*** SOURCE MATERIAL Section Begins ***

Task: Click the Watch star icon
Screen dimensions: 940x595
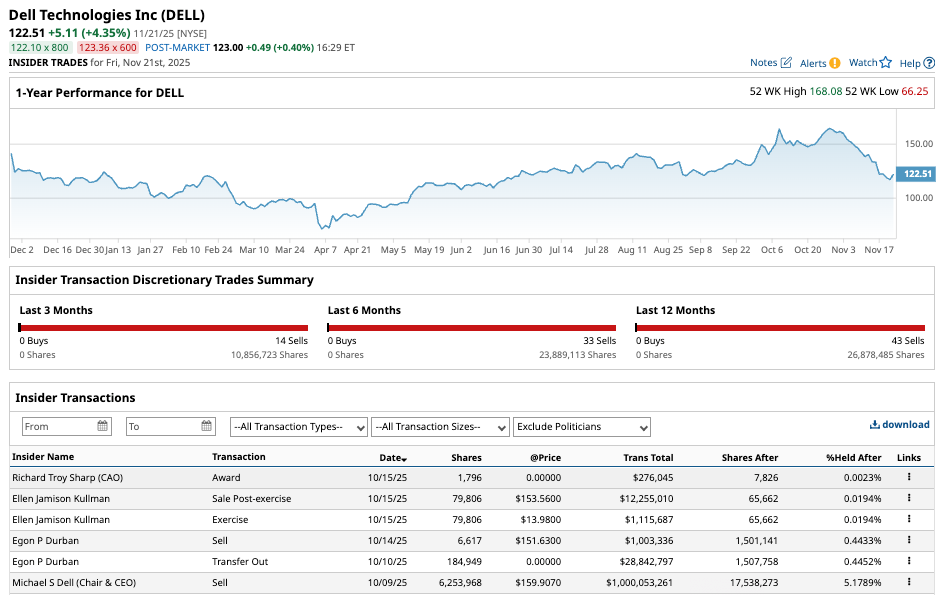Action: point(885,63)
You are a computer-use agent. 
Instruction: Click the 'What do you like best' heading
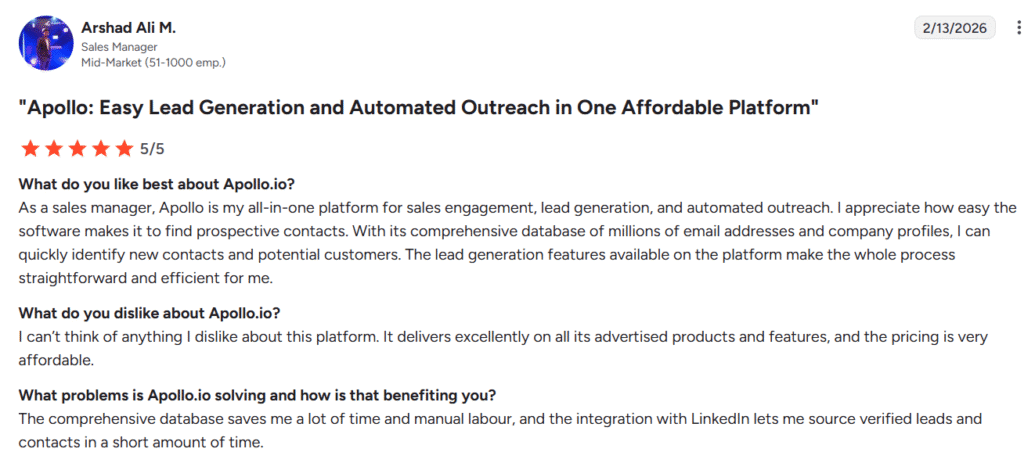157,185
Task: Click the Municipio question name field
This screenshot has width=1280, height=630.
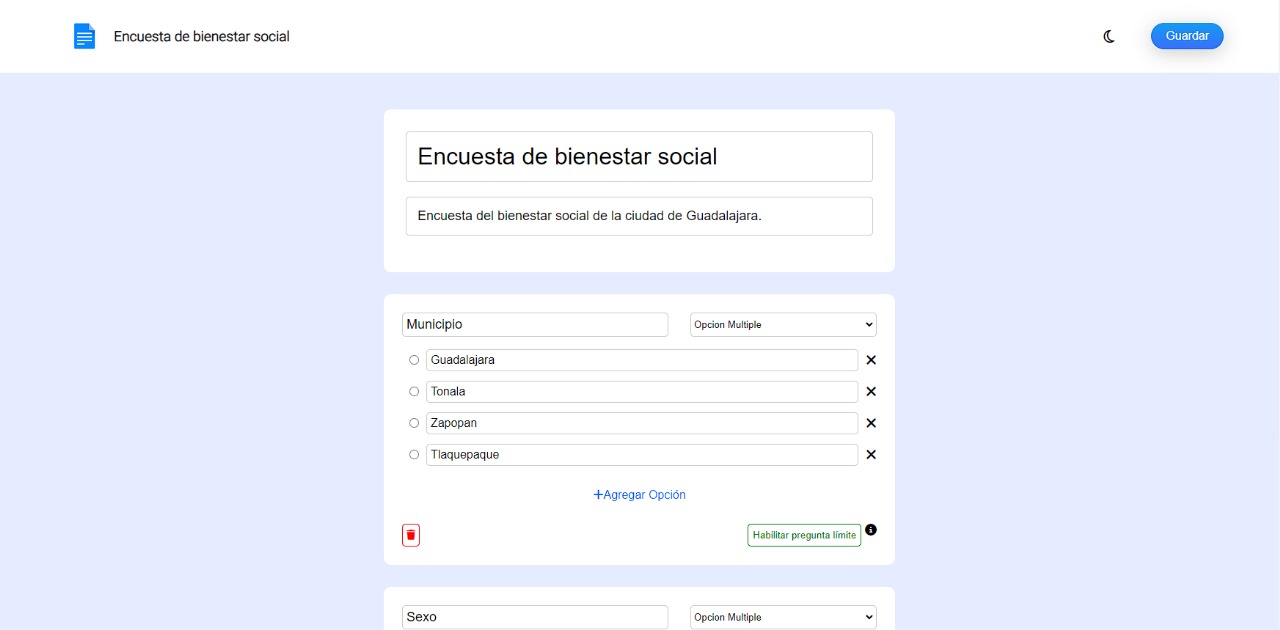Action: [x=535, y=325]
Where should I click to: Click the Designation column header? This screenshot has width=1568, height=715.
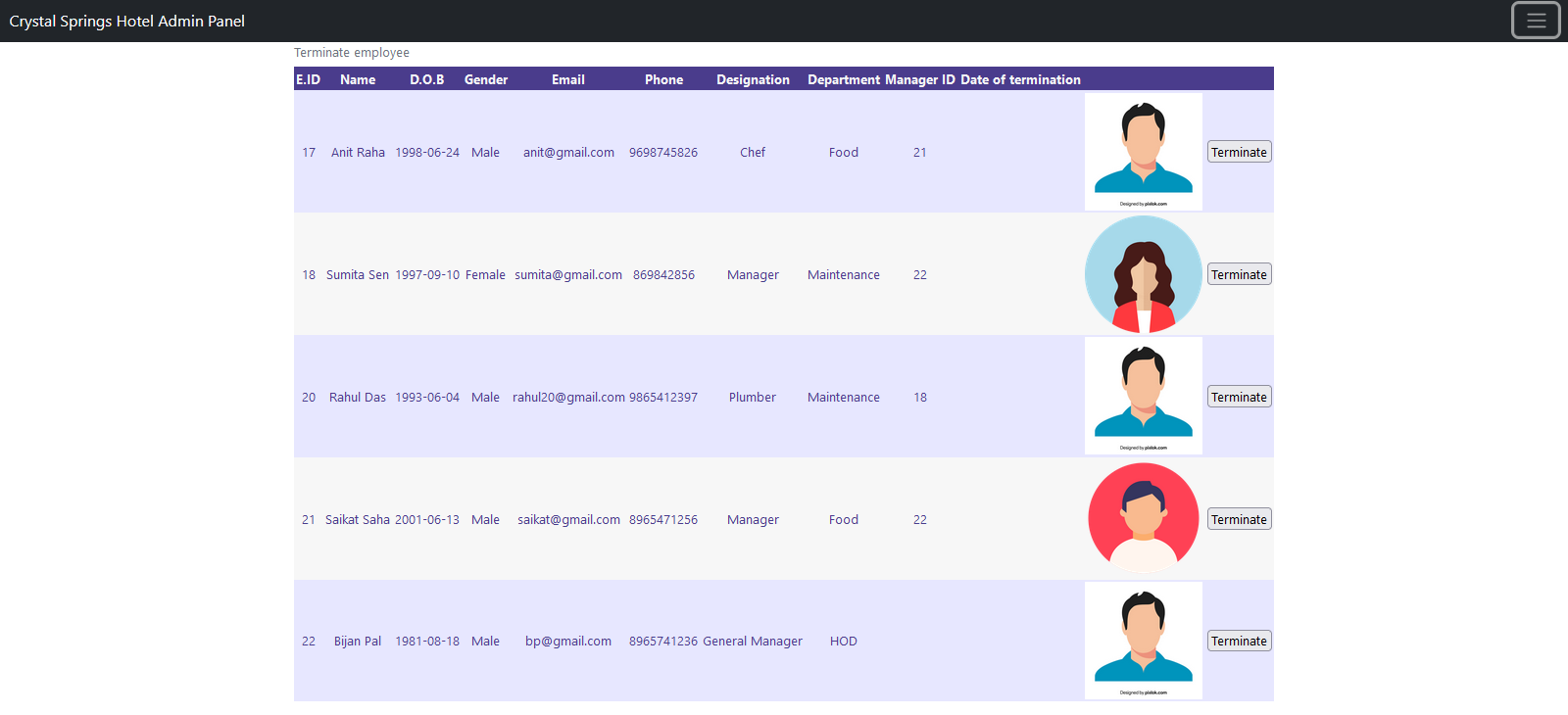[753, 79]
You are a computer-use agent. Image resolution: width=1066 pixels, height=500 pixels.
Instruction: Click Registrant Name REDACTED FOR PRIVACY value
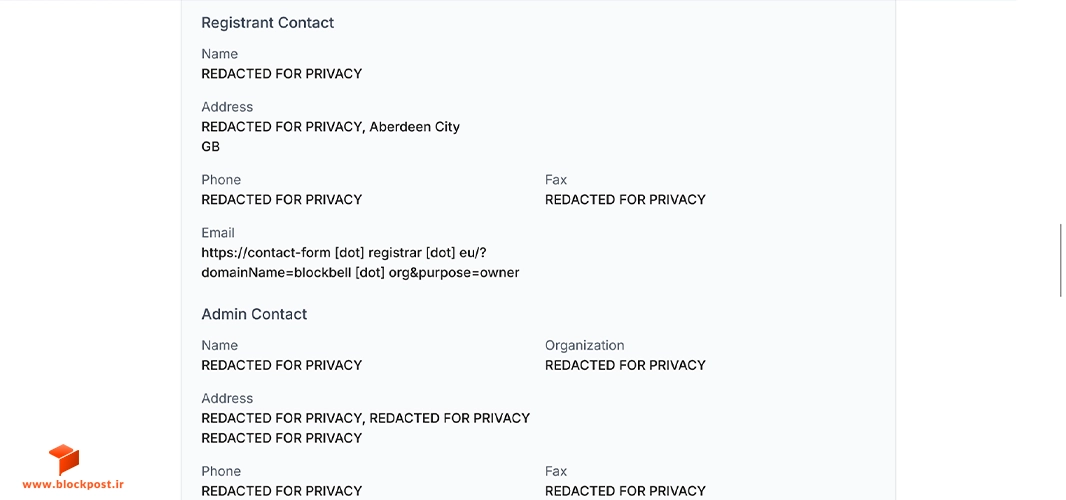click(x=281, y=73)
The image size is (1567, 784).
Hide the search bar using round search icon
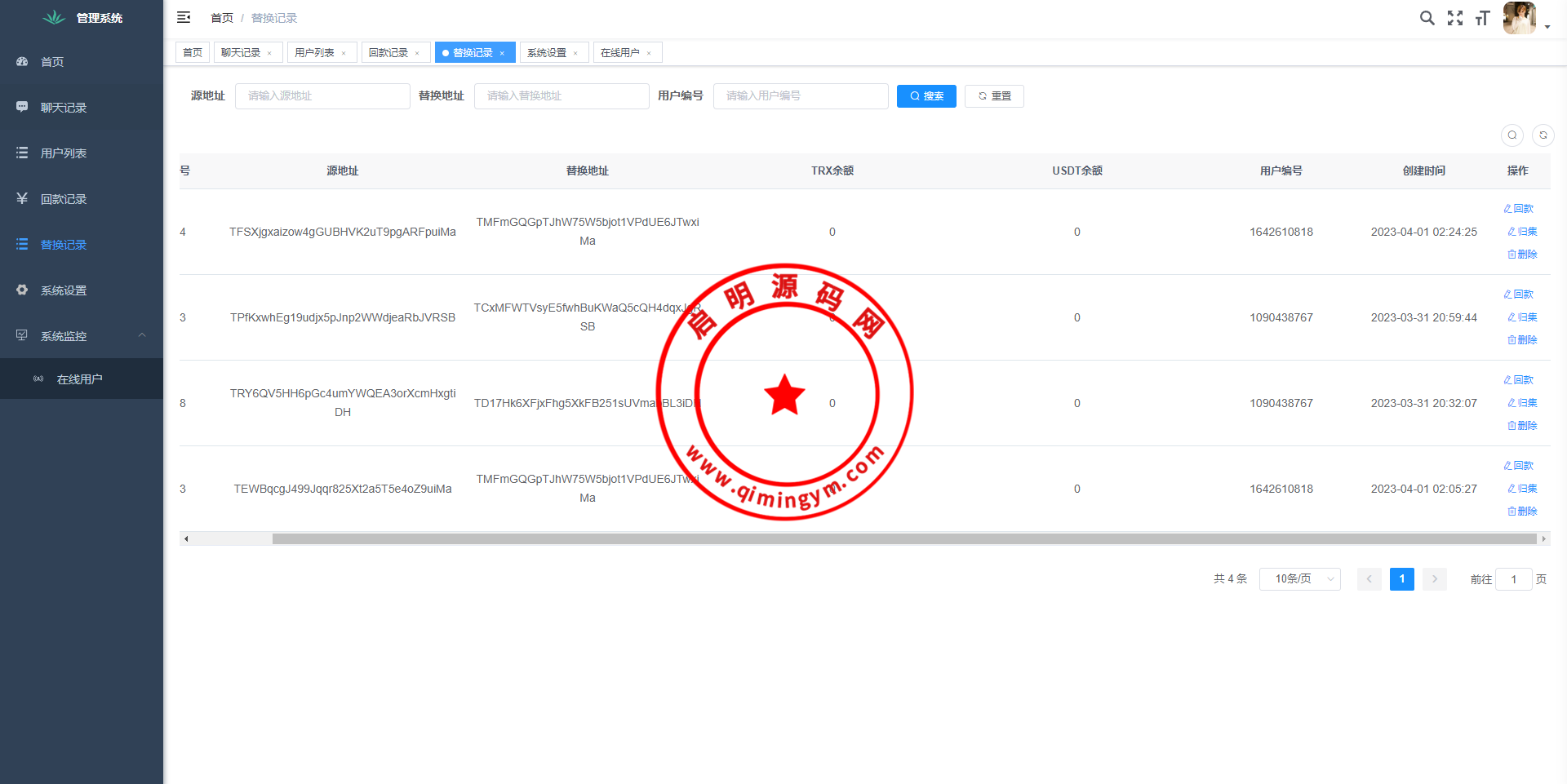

*** SOURCE MATERIAL Section Ends ***

For every line of the data above that contains "computer", copy that line.

RESPONSE BOX =
You are a computer-use agent. 
You are a computer-use agent. Image resolution: width=1066 pixels, height=500 pixels.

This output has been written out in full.